## [РАБОЧЕЕ ЗАДАНИЕ]
Подхватите статью о советской власти и прессе и продолжите её сразу после последнего предложения.

## [СТАТЬЯ]
· · · · · · ·

Мы пережили эпоху сталинского абсолютизма, причем восточного типа. Это была неограниченная власть одного высшего партийного и государственного иерарха, опирающаяся на беспредел «опричнины» — КГБ.

Газетчики в ту пору, подписав очередной номер и зная, что экземпляр его, как обычно, пошел на читку в обком партии и КГБ, приезжали домой и какое-то время ждали, не постучат ли в дверь. А утром снова шли на работу — прославлять этот тиранический строй…

Мы пережили хрущевскую «оттепель» — пору надежд, а по сути — «переходный период» от абсолютизма к господству «нового класса», класса советской бюрократии, который так замечательно точно охарактеризовал в своих трудах югославский теоретик и политический практик Милован Джилас.

Журналисты стали тогда робко учиться говорить своим голосом, а вместе с тем и эзоповским языком. Он постепенно становился основным средством общения прессы и общества.

Мы пережили брежневскую эпоху господства «нового класса». Это определение Джиласом правящего слоя кажется мне, при всей недостаточности эпитета «новый», более удачным, чем модное впоследствии «номенклатура». Последняя существовала и при Сталине, но была лишь техническим средством управления кадрами. Это понятие не отражает особенностей правления того комариного роя, в котором каждый комаришка мало что значит — окажись он на краю, в любую секунду может быть сдут ветром — но вместе и ничтожные комаришки — силища. Тем более не подходит понятие «бюрократия», потому что это более широкое явление, характерное для любой страны, хотя в каждой она имеет свои особенности. Это понятие не отражает особенностей бюрократического правления в странах, называвшихся социалистическими. Более точное слово пока не найдено, однако подчеркну, что именно в пору Брежнева сложилось коллективное господство партийных феодалов, которые в своих областных вотчинах были всесильны и сидели бессменно по 10–15 лет, а в Центре, будучи членами ЦК КПСС, тоже определяли в основном и состав властных структур и их политику.

Журналистика в эту пору, как всегда, конечно, разнородная, частью макрекерская, частью продажная, частью диссидентская, говорила все более сдавленным голосом и тем же эзоповским языком.

· · · · · · ·

## [СТРОКИ ДАННЫХ]
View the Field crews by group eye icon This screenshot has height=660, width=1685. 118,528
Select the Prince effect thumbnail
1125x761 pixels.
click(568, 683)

· · · · · · ·

## [ОТВЕТ НИЖЕ]
Мы пережили ослепительную вспышку надежд в эпоху Горбачева, оказавшуюся слишком кратковременной, чтобы принести самостоятельные заметные плоды, а затем — взрыв всей социальной материи, столь мощный и столь масштабный, что он едва не привел к аннигиляции всего и вся. Но распались, как известно, империя, строй, геополитическое пространство. И сейчас еще все настолько не устоялось, что подожду давать скороспелые оценки, которых и без моих достаточно. О журналистике скажу пока лишь то, что она всё же перестала быть «самым острым оружием» одной партии, начала обретать черты института гражданского общества, пережила расцвет свободы и… расцвет продажности…

Эта смена эпох ломала не только условия существования, но и смещала внутри нас все жизненные оценки, критерии самих оценок, точки отсчета в анализе собственного поведения. То, что казалось правильным вчера, сегодня уже противоречило не только изменившимся общественным оценкам, но и собственным знаниям и связанным с ними новым взглядам на вещи. Сегодня мы живем в ином мире, чем вчера, с иными мыслями и целями, чем вчера, и люди судят о нас — прежних и нынешних — совсем с иных позиций, чем вчера. Но мы же ничего не забыли. Мы от основных своих нравственных установок не отказались в один день, и не могли отказаться, и не хотели… Потому и не просто разобраться в прожитом и пережитом, потому и берут люди в руки перо и бумагу, на ней заново осмысливают жизнь — в уме не решить уже свои нелёгкие задачки.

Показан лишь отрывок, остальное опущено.